▸ What the task asks:
Copy out the interview passage about the state of contemporary music word for word, in full.

▸ Passage shown:
-----
Adams:   It would have surprised me enormously when I was starting out 25 or 30 years ago, because at that point, 1970 to 75, contemporary music was really very confused. The post-war avant-garde European serialists, such as Berio, Stockhausen, Boulez, and Ligeti were all major players on the scene.  They were very great composers, but it was a very theoretical and difficult and even confrontational time.  I didn’t really think an American composer could become a major voice any more, in the way that Copland or Bernstein had been.  I thought that the future was in composers like John Cage.  Music had become a very theoretical philosophical event, and he just completely ignored entirely the traditions of classical music, including orchestras, operas, the whole concert hall etiquette.  He ignored many other things, including rhythm, and all the cultural operettas that came with a listening experience.  I really thought that’s what the new millennium is going to be.  Music was simply going away from Beethoven, and even Stravinsky, forever, and would never go back.  But things didn’t quite turn out that way.  We’ve ended up, now, at the end of the century, in a very pluralistic state, and that’s a very good state.  I also think it’s a fantastic phenomenon, not unlike 1899 when there were Elgar, and Mahler, and Strauss, and Sibelius, and Debussy, and Stravinsky all writing at the same time.
-----
▸ Given entries:

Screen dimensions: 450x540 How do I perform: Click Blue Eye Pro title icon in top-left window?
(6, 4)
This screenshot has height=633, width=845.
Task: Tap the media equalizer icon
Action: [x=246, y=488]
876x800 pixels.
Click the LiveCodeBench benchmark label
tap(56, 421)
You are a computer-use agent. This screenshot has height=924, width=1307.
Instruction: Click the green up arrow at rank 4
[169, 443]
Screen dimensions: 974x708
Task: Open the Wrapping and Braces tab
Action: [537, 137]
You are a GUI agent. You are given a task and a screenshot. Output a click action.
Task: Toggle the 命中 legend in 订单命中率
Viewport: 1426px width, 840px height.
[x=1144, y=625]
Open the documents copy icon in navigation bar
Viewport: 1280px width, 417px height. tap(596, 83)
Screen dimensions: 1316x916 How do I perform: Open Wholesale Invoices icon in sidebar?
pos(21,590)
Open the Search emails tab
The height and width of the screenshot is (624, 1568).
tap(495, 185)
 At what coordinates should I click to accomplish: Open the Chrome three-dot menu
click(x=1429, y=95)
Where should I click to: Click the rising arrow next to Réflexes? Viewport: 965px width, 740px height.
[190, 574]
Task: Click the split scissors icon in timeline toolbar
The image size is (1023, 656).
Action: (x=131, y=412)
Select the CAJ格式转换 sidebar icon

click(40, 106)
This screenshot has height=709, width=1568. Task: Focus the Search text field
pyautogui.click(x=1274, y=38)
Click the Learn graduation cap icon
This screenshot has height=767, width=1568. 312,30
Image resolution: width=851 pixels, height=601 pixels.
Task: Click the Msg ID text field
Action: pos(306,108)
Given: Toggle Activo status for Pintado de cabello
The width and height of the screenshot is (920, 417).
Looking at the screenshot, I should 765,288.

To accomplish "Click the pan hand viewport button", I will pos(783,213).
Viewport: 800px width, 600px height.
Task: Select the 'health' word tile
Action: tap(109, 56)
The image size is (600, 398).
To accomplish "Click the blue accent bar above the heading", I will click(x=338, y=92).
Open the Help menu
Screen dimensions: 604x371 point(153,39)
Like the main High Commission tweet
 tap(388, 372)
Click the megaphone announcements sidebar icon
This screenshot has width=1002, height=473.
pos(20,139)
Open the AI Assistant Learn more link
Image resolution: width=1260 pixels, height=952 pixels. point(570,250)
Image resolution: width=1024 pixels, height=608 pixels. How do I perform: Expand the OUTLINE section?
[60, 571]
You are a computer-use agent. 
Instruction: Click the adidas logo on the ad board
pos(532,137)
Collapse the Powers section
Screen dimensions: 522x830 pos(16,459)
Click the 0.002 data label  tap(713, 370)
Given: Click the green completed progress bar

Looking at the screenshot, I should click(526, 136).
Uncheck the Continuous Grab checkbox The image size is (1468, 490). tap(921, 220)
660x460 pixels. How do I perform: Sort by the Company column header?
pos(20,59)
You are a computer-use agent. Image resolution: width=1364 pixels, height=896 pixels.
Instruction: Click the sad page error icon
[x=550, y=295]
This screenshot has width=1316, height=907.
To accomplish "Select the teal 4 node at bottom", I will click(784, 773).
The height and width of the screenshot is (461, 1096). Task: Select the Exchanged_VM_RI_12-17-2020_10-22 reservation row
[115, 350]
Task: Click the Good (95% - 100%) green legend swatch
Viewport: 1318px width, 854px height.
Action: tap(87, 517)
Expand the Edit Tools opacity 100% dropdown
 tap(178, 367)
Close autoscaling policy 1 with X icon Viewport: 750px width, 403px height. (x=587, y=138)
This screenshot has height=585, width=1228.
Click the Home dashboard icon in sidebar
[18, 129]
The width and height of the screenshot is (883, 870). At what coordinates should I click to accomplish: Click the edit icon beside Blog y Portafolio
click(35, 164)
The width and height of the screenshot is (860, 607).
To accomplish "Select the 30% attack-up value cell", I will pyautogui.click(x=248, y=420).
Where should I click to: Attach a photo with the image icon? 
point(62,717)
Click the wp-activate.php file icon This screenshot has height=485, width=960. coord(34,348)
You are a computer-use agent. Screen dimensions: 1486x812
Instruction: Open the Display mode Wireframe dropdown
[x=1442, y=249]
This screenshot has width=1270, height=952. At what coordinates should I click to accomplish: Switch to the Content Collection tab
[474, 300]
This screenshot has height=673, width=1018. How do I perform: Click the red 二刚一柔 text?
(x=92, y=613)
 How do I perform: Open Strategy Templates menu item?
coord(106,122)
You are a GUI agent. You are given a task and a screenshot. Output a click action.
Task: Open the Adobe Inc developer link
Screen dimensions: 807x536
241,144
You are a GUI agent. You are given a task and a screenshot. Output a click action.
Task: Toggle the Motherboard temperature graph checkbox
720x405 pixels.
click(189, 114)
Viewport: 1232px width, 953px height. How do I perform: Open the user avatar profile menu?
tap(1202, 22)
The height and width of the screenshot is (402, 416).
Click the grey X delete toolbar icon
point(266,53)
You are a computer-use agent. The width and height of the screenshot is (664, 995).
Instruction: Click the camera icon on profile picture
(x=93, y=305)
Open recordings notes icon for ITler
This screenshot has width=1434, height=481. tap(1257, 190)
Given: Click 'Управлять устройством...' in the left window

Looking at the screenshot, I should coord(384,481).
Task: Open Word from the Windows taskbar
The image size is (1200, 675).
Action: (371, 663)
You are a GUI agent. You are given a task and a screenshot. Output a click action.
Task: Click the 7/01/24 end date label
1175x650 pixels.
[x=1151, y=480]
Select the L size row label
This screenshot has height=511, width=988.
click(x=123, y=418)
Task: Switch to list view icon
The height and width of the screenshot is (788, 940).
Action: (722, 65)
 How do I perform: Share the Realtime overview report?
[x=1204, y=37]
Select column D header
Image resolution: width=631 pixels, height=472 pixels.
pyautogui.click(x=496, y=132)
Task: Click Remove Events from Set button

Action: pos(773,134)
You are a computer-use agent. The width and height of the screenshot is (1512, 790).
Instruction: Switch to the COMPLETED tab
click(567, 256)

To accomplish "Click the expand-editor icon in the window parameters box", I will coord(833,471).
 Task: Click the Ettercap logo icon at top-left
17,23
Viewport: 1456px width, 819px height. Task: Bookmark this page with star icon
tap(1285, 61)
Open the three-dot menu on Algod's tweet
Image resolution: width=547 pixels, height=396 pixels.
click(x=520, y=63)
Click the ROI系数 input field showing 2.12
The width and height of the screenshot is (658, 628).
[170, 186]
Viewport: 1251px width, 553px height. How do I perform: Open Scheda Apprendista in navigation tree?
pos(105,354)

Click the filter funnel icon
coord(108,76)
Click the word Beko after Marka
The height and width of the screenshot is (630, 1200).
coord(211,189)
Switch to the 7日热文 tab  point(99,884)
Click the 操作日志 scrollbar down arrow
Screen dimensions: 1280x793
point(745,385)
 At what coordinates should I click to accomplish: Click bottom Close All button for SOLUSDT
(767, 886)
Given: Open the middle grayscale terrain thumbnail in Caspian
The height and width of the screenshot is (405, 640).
-----
▸ The result:
Adams:   It would have surprised me enormously when I was starting out 25 or 30 years ago, because at that point, 1970 to 75, contemporary music was really very confused. The post-war avant-garde European serialists, such as Berio, Stockhausen, Boulez, and Ligeti were all major players on the scene.  They were very great composers, but it was a very theoretical and difficult and even confrontational time.  I didn’t really think an American composer could become a major voice any more, in the way that Copland or Bernstein had been.  I thought that the future was in composers like John Cage.  Music had become a very theoretical philosophical event, and he just completely ignored entirely the traditions of classical music, including orchestras, operas, the whole concert hall etiquette.  He ignored many other things, including rhythm, and all the cultural operettas that came with a listening experience.  I really thought that’s what the new millennium is going to be.  Music was simply going away from Beethoven, and even Stravinsky, forever, and would never go back.  But things didn’t quite turn out that way.  We’ve ended up, now, at the end of the century, in a very pluralistic state, and that’s a very good state.  I also think it’s a fantastic phenomenon, not unlike 1899 when there were Elgar, and Mahler, and Strauss, and Sibelius, and Debussy, and Stravinsky all writing at the same time.